Jon Kabat-Zinn defined Mindfulness as, “Paying attention in a particular way, on purpose, in the present moment, non-judgementally”. Thich Nhat Hanh, refers to Mindfulness poetically as, “keeping one’s consciousness alive to the present reality”. According to Tan “Simply put, I think Mindfulness is the mind of ‘just being’. All you really need to do is to pay attention moment-to-moment without judging. It’s that simple.”

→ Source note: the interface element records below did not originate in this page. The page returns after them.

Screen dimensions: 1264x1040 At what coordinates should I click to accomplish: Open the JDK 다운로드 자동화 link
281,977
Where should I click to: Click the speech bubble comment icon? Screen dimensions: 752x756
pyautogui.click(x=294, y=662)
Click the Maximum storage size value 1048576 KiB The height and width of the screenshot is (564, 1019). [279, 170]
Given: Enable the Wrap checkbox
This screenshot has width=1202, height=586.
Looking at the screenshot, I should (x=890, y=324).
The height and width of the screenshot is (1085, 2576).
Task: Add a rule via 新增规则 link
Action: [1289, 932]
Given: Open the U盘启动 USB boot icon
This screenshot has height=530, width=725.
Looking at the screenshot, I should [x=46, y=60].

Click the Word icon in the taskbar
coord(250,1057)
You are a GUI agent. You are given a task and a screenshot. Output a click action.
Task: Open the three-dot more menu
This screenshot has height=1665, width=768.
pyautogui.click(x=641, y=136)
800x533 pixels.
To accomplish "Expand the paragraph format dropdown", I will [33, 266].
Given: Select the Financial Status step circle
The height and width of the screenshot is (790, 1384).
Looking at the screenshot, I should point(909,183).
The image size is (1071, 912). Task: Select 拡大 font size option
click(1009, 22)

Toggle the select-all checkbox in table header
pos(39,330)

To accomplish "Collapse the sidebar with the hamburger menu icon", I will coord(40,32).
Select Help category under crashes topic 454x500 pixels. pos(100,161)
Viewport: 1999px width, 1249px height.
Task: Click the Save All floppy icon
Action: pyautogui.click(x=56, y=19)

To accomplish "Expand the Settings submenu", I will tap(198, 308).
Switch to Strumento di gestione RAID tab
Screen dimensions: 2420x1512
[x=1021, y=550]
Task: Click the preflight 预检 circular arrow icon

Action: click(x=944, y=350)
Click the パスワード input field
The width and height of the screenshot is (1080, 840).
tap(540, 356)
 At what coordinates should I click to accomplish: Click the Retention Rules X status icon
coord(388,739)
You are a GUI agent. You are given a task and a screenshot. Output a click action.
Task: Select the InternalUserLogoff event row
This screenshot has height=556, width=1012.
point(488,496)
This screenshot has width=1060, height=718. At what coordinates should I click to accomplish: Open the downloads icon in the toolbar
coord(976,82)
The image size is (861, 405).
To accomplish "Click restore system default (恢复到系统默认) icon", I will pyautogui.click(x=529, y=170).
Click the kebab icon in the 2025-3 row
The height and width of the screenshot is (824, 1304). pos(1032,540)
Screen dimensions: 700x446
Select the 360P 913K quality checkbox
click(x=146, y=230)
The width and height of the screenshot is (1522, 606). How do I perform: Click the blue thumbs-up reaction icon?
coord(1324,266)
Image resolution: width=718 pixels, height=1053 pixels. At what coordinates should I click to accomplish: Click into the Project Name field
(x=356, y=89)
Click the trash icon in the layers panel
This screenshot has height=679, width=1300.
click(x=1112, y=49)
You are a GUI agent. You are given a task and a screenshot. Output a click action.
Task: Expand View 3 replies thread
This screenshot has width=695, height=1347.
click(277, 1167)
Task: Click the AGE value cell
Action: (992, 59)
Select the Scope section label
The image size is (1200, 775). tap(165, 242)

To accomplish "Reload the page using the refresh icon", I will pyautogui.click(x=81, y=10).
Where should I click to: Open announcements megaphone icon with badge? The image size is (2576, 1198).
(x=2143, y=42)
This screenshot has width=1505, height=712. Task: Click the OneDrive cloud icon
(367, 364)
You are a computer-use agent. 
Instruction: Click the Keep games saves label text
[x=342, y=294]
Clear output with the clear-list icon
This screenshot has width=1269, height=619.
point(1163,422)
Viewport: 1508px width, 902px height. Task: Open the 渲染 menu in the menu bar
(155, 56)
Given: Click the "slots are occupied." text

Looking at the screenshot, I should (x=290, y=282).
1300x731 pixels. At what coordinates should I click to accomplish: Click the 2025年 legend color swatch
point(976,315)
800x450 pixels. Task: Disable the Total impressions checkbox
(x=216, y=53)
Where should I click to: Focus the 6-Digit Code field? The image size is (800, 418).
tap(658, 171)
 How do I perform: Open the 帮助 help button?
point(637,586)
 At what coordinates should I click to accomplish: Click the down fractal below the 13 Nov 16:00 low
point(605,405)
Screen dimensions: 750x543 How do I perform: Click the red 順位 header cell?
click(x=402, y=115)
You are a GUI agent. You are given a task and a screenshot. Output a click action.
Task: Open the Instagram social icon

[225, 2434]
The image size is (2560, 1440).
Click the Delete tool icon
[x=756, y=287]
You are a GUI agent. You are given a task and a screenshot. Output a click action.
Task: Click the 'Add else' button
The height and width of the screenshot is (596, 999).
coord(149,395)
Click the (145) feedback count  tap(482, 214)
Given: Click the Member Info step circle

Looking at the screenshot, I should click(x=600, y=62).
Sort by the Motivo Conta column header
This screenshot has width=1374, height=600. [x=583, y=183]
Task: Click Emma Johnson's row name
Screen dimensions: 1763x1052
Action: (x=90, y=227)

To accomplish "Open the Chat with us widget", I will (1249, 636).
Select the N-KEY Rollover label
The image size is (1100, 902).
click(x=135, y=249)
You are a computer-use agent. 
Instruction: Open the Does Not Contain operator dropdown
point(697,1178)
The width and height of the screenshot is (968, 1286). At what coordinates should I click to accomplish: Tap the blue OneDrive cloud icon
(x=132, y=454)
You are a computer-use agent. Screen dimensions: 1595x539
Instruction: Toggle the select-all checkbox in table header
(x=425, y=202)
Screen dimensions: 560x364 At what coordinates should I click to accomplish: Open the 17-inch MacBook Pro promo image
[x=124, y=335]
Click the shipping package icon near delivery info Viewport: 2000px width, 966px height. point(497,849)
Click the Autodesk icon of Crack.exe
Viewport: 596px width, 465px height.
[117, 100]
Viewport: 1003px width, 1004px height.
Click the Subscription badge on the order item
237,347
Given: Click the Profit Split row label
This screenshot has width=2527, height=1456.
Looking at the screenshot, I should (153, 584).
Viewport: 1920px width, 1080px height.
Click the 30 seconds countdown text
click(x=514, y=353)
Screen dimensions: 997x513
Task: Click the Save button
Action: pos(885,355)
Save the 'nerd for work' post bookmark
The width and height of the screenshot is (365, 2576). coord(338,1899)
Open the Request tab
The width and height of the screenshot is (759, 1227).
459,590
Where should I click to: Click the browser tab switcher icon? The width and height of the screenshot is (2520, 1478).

When approaching the corporate world, mindfulness practitioners generally offer to teach it in a secular way for stress reduction and increased emotional intelligence. The trick is convincing people that certain behaviors (e.g., greed) are an obstruction to long-term happiness. As you might imagine, a spiritual component can be added to mindfulness practice that incorporates a particular philosophical or moral foundation.

In the Holacracy Constitution, there are no rules on the purpose or morality of an organization or role. However, as stated on the HolacracyOne website: “According to the Holacracy Constitution, even though you can do anything you deem useful to express your role’s purpose, you may NOT cause an “impact within a Domain … owned by another sovereign entity” (article 1.3). In other words, you can’t violate another sovereign entity’s integrity or property — inside or outside the organization. This is common sense, but it also has deep implications.”